Section 1: Resting-State fMRI Analysis with the CONN Toolbox
This session provides an in-depth walkthrough of the entire process of resting-state fMRI analysis using the CONN toolbox, from initial preprocessing to connectivity analysis. We start with preprocessing steps, including brain extraction, slice timing correction, segmentation realignment, normalization, and smoothing, essential for preparing fMRI data for analysis. Following preprocessing, we cover denoising procedures to remove unwanted noise and artifacts, enhancing the quality and interpretability of connectivity results. The session then dives into connectivity analysis, where we demonstrate how to extract and interpret seed-based connectivity and ROI-to-ROI connectivity measures. This comprehensive guide is designed to equip participants with the knowledge and technical skills needed to effectively perform resting-state fMRI analyses in academic and research settings.
Section 2: Task-Based fMRI Analysis with the CONN Toolbox
In this session, we extend our exploration of fMRI data processing in the CONN toolbox, focusing on task-based fMRI analysis.
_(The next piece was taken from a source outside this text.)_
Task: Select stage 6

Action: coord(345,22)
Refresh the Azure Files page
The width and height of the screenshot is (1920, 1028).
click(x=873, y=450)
We begin with preprocessing steps tailored to task-based data, including brain extraction, slice timing correction, segmentation, alignment, normalization, and smoothing, to ensure accurate spatial registration and signal integrity. Next, we address denoising methods to filter out motion artifacts and other sources of noise, crucial for improving data quality and reliability in task-based studies. Finally, we conduct connectivity analyses, showcasing methods for both seed-based connectivity and ROI-to-ROI connectivity analysis. This session provides a rigorous, step-by-step framework for processing task-based fMRI data and interpreting connectivity patterns, aimed at academic researchers and students seeking to build expertise in fMRI data analysis using the CONN toolbox.